◆ **TEXT SEGMENT**:
* BEGIN *

Researchers Create Stable Compound of Helium and Sodium

An international team of researchers has successfully synthesized a thermodynamically stable compound of sodium and the noble gas helium, Na2He, which has a fluorite-type structure and is stable at high pressures. Their results were published this week in the journal Nature Chemistry.

Microphotograph of the diamond anvil cell high-pressure cavity in reflected and transmitted light at 140 GPa after laser heating to > 1,500 degrees Kelvin. The sample, which consists of mixture of tI19 Na and Na2He, is in contact with He medium that is seen as a transparent area near the edge of the gasket. Image credit: Xiao Dong et al, doi: 10.1038/nchem.2716.

Microphotograph of the diamond anvil cell high-pressure cavity in reflected and transmitted light at 140 GPa after laser heating to > 1,500 degrees Kelvin. The sample, which consists of mixture of tI19 Na and Na2He, is in contact with He medium that is seen as a transparent area near the edge of the gasket. Image credit: Xiao Dong et al, doi: 10.1038/nchem.2716.

* END *

◆ **SUPPLIED INFORMATION**:
* BEGIN *

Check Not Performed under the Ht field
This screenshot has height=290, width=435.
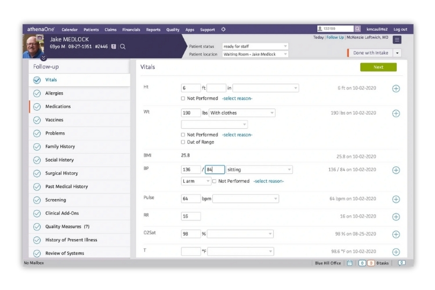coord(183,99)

* END *
* BEGIN *

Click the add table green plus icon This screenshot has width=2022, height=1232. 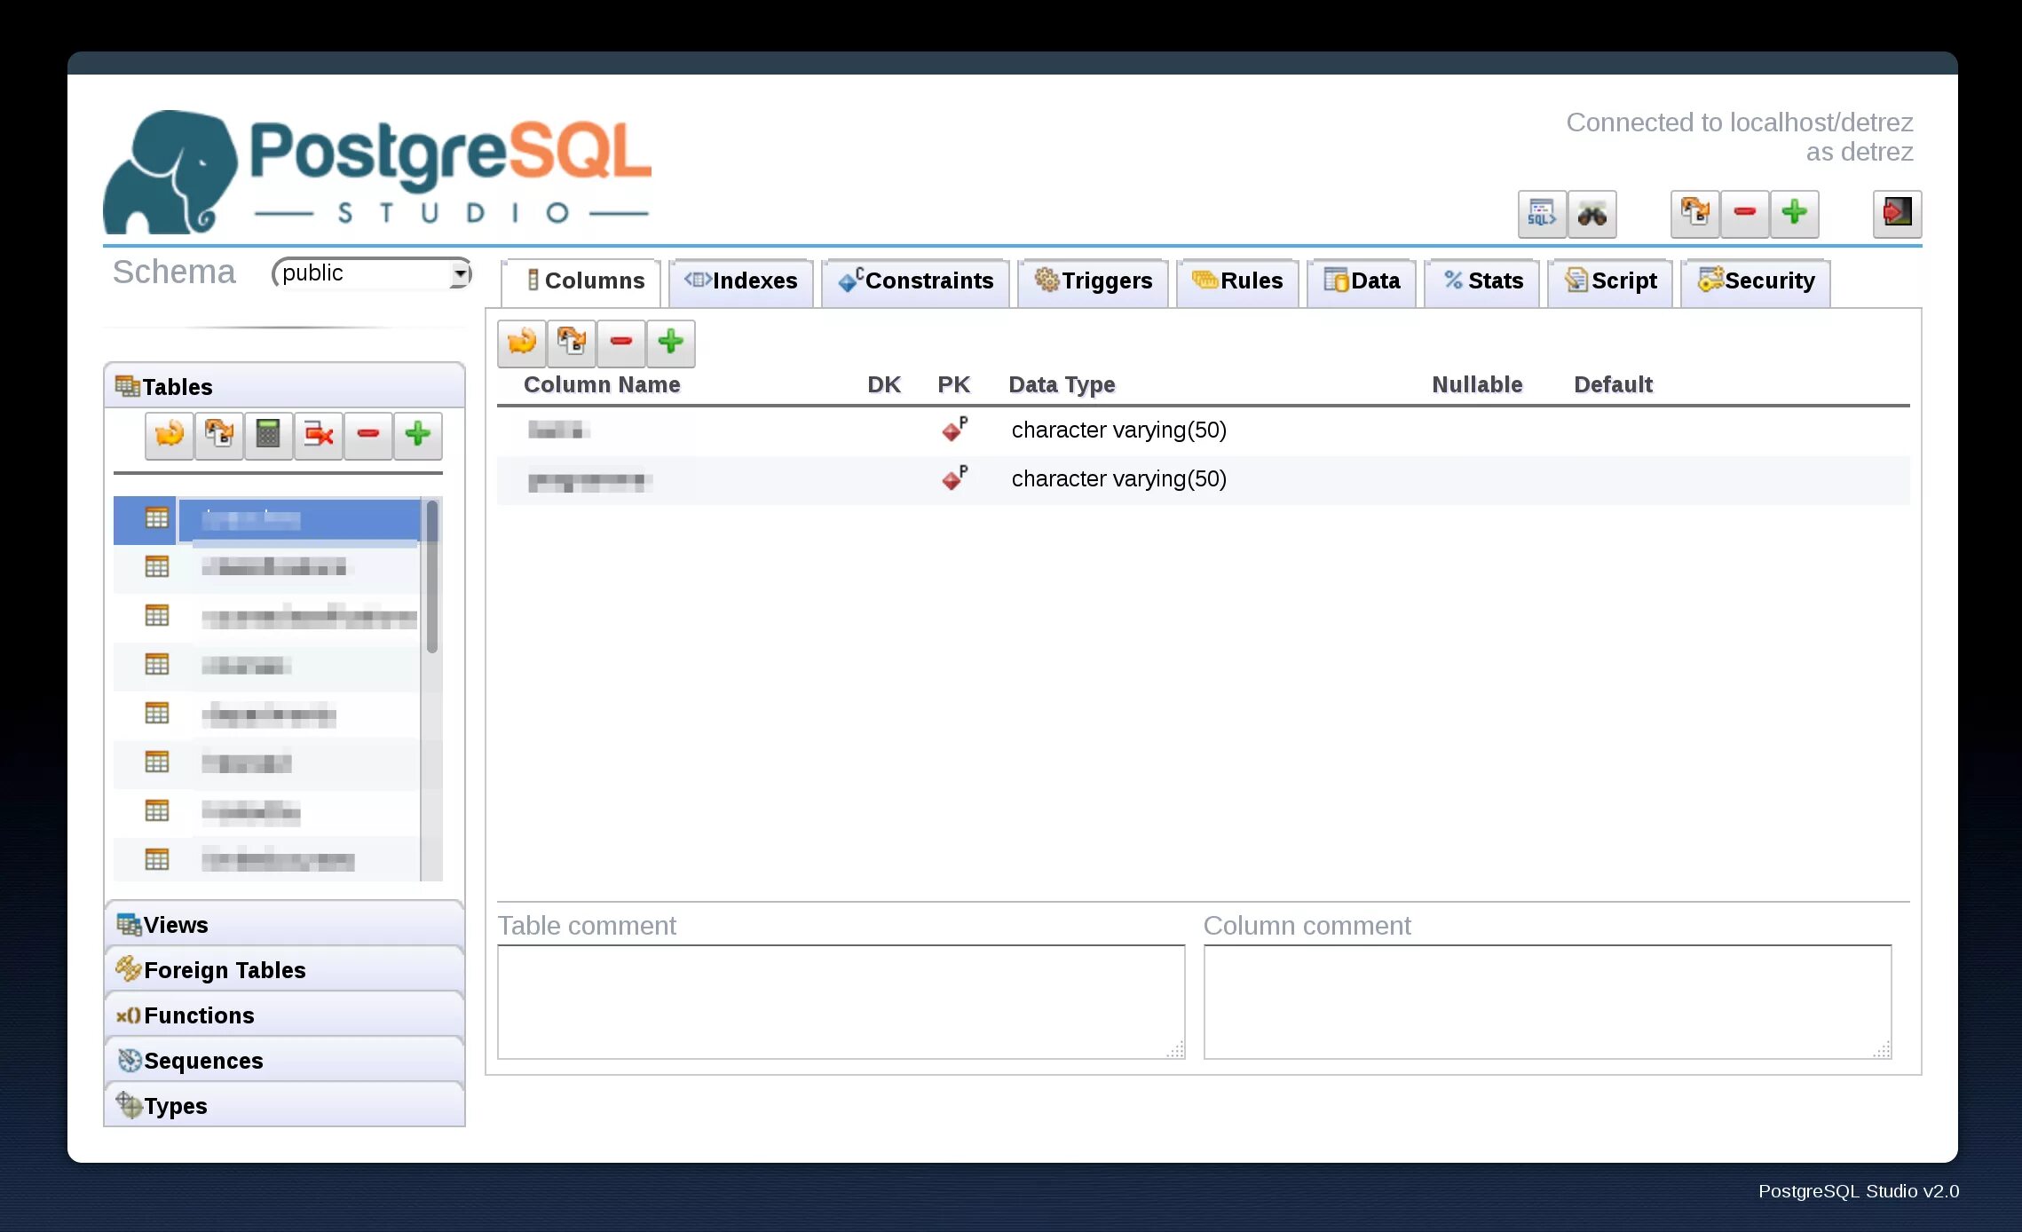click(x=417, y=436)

* END *

◆ **WRITTEN REQUEST**:
Pick up the news article on the stable sodium–helium compound where it ends and keep writing it.

◆ **EXPECTED ANSWER**:
Helium is the second, after hydrogen, most abundant element in the Universe and it is present in significant quantities in normal stars and in gas giant planets such as Jupiter and Saturn,” the researchers said.

“Helium and neon are the most inert elements in the periodic table. This is easy to understand as the ionization potential of the He atom is the highest of all the elements and its electron affinity is zero.”

“The first of the noble gases, helium features an extremely stable, closed-shell electronic configuration, leaving no openings for connections,” added Utah State University Professor Alex Boldyrev, co-author of the study.

Prof. Boldyrev and his colleagues performed a large-scale computational search for possible stable compounds of helium with a variety of elements (H, O, F, Na, K, Mg, Li, Rb, Cs and so on).

They found that only sodium readily forms a stable compound with helium at pressures accessible to static experiments.

“We found a new compound, Na2He, which has lower enthalpy than the mixture of elemental Na and He, or any other mixture, at pressures above 160 GPa (gigapascal),” the authors said.

“The reaction is predicted to be exothermic at pressures above 160 GPa, with reaction enthalpy as large as minus 0.51 eV at 500 GPa.”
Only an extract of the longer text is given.